As retribution, I ignored him and went out to dinner with friends and DD (of course) without telling him. Childish, I know. 

Last night, I went through the exercise of looking at things from the 3rd party perspective and thought, well maybe I wasn't clear on what my objections are and I should have communicated better. I resolved to forgive and move on. 

Today, I sent him a text to apologize and said I can see why there could be miscommunication. After a few more texts where he told me where he was and I said, you should have just told me where you were then I won't have gone nuts. 

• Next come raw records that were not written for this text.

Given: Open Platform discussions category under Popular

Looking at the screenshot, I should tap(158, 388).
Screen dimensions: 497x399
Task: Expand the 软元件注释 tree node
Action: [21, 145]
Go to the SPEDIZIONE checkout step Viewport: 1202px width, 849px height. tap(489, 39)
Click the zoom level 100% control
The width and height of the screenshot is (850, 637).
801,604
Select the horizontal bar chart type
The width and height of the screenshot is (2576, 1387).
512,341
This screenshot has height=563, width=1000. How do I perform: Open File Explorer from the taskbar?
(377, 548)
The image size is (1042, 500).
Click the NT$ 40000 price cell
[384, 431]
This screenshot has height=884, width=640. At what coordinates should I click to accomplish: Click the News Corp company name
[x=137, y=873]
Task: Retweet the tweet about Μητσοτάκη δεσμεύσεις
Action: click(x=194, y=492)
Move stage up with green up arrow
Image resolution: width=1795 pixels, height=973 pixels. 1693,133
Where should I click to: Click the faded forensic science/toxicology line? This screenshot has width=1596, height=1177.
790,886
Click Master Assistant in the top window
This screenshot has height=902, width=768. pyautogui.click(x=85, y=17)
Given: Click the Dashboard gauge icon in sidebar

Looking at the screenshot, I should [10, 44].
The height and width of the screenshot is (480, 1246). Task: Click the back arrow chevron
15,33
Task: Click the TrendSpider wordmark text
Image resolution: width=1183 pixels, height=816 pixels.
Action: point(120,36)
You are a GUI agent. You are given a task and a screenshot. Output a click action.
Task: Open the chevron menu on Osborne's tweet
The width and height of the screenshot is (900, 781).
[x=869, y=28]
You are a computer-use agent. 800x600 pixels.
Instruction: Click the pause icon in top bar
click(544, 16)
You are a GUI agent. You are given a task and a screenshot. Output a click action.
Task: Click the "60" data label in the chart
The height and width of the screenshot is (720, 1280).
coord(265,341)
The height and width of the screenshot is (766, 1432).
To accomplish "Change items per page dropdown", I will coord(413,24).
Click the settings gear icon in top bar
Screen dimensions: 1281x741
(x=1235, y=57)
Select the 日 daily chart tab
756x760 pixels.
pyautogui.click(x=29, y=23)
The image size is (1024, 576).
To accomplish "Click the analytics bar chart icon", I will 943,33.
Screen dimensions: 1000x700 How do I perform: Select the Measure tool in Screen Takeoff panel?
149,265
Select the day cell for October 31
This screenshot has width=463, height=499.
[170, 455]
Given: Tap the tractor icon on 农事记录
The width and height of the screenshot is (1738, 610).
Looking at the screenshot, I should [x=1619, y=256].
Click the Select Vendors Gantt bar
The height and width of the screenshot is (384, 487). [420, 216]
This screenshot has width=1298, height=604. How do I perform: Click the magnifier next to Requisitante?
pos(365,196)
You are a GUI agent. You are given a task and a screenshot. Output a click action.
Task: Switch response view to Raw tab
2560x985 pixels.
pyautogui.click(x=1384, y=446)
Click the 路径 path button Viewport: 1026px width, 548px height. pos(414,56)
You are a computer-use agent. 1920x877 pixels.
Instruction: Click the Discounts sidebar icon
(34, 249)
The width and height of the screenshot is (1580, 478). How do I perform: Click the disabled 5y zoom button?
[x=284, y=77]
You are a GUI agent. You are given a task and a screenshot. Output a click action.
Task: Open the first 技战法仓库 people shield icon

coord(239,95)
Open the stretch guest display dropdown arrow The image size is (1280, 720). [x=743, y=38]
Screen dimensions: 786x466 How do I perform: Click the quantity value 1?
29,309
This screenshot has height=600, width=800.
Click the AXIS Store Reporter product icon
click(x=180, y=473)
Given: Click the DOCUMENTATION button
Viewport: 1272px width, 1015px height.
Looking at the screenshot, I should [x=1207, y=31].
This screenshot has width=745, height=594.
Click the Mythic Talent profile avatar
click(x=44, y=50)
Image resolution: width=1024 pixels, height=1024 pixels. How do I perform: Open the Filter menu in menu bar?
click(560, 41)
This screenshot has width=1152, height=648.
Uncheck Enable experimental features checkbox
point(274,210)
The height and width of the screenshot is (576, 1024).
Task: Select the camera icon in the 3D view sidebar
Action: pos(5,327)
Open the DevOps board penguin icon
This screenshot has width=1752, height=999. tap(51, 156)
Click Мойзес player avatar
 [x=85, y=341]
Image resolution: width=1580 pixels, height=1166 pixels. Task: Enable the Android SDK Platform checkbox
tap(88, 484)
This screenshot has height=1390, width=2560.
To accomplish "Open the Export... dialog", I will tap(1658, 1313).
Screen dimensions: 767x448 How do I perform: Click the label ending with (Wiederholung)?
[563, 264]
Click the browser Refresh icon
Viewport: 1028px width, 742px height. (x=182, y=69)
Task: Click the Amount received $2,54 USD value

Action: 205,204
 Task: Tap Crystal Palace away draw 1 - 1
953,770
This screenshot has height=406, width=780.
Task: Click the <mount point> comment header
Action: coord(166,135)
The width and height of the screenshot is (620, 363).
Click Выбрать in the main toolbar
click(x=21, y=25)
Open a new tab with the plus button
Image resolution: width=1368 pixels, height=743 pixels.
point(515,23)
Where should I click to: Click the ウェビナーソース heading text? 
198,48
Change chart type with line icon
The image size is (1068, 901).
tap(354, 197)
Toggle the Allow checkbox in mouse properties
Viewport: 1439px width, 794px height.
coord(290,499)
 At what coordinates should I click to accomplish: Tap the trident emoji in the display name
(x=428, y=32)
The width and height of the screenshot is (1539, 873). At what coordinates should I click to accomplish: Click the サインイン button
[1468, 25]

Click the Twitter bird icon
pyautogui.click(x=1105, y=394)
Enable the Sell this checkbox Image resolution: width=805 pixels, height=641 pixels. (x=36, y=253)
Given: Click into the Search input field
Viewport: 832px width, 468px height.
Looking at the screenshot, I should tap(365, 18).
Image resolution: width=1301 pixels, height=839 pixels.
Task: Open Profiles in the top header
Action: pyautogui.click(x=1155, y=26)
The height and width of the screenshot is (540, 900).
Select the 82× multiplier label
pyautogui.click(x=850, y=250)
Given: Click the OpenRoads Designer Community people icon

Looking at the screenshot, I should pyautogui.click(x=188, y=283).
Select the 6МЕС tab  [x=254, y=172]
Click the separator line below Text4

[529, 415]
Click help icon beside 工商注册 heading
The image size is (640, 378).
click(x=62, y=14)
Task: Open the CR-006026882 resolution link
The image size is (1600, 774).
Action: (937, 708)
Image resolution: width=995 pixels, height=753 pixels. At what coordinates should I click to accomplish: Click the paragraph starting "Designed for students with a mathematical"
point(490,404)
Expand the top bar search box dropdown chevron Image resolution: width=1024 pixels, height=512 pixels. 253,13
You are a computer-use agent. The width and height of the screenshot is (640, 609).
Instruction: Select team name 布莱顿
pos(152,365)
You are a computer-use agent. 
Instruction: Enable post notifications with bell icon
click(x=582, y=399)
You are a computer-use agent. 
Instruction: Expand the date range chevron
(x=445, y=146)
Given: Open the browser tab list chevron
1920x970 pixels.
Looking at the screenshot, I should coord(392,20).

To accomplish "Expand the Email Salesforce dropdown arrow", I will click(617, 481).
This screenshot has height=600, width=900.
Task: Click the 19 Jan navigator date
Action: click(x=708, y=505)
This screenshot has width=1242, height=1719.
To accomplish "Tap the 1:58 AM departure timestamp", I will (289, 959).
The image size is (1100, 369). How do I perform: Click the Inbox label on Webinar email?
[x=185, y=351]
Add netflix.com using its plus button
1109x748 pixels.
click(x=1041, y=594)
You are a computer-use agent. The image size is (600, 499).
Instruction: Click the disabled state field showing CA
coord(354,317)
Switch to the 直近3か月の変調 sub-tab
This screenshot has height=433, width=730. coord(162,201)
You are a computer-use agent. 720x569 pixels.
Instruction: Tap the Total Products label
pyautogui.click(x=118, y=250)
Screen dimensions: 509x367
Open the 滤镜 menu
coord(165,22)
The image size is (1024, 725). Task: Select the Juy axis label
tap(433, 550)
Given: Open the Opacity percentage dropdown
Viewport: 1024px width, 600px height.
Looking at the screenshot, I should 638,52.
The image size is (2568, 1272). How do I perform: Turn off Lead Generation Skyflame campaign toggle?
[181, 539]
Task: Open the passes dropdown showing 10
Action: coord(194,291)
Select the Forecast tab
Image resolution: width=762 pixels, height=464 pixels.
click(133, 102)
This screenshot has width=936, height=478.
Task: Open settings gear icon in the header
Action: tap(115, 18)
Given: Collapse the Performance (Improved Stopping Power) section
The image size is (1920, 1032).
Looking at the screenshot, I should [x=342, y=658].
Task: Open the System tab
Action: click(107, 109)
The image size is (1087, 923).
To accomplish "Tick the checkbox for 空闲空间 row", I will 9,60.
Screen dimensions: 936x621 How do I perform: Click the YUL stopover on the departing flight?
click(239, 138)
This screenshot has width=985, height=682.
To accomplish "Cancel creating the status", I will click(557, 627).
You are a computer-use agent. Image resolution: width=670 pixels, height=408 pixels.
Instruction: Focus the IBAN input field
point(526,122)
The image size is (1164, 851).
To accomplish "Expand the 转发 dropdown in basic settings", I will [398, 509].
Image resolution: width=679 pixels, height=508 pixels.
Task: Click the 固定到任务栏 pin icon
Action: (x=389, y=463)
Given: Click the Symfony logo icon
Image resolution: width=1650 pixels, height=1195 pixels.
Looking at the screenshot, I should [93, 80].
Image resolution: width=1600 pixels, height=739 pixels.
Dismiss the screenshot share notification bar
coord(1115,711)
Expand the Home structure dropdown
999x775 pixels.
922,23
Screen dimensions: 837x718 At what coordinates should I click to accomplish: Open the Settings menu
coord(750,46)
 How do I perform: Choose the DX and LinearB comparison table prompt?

Suddenly, a few hours later, he sends me a LONG text saying how he thinks I have a thing for the father of the kid who we went on the playdate with because of his observations. 

First of all, COMPLETELY untrue. I have no feelings whatsoever for the guy, barely even friends. We spend time together because his kid and mine are best best friends. Plus, 99.9% of the time, his wife is there too. My husband, for many of his own reasons, choose not to spend as much time with us because he doesn't want to go to the petting zoo, or whatever. So whatever I tell him, he insists that he has "observed" my interest in the guy. Completely out of left field and I have no idea what to do.

I'm at a loss... help?


----------



## ntamph (Apr 23, 2013)

BabyC said:


> Today, I sent him a text to apologize and said I can see why there could be miscommunication.


Why can't you have a face to face conversation with him? 

The way that people text critical info that shouldn't be misinterpreted today is absolutely crazy to me.


----------



## EleGirl (Dec 3, 2011)

Who was with the other child during the play date yesterday? Was it only the husband?

When you went out to dinner who was there? Was his wife there?


----------



## Maneo (Dec 4, 2012)

EleGirl asks good questions and I agree that it is time to stop the texting and have a fac-to-face conversation.


----------